**WHAT THE EXERCISE ASKS:** The lines below that include the word "Task" are to be reported.

**AVAILABLE DATA:**
|---|
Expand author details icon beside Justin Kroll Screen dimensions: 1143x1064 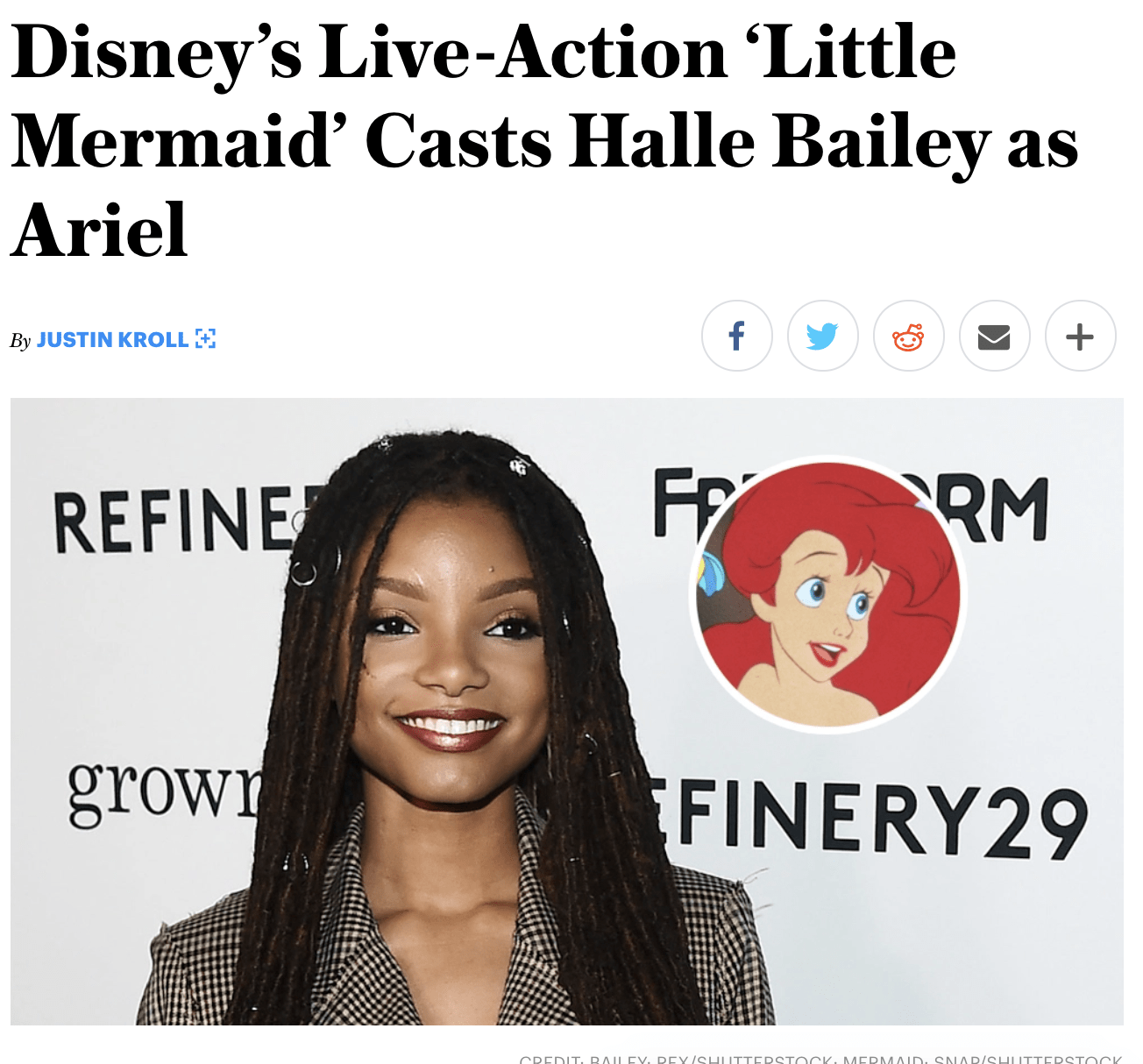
|---|
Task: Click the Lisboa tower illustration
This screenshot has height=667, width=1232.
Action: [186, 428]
|---|
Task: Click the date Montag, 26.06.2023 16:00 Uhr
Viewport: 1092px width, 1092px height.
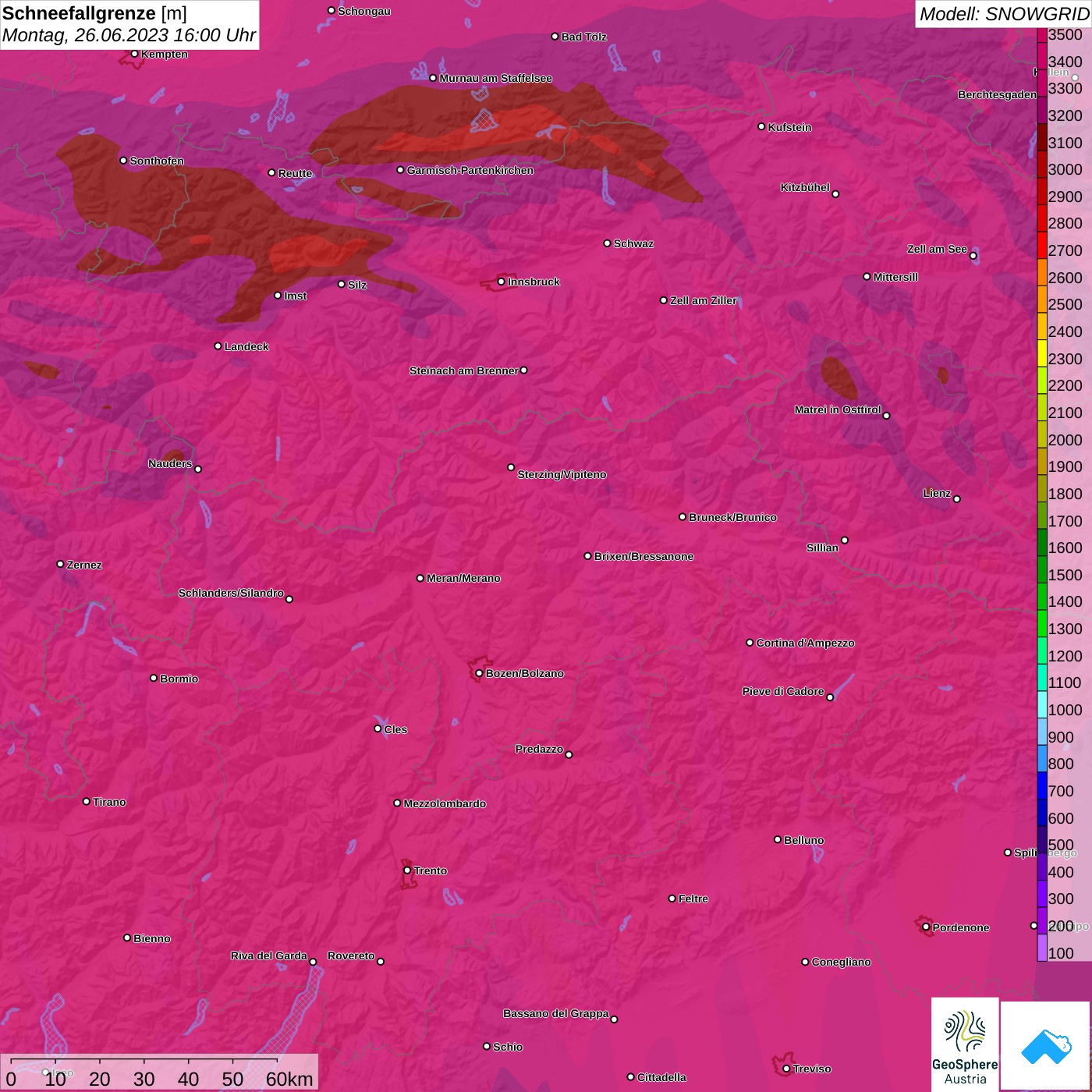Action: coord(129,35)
|---|
**COMPLETED EXERCISE:**
Task: Click the Lisboa tower illustration
Task: Click the date Montag, 26.06.2023 16:00 Uhr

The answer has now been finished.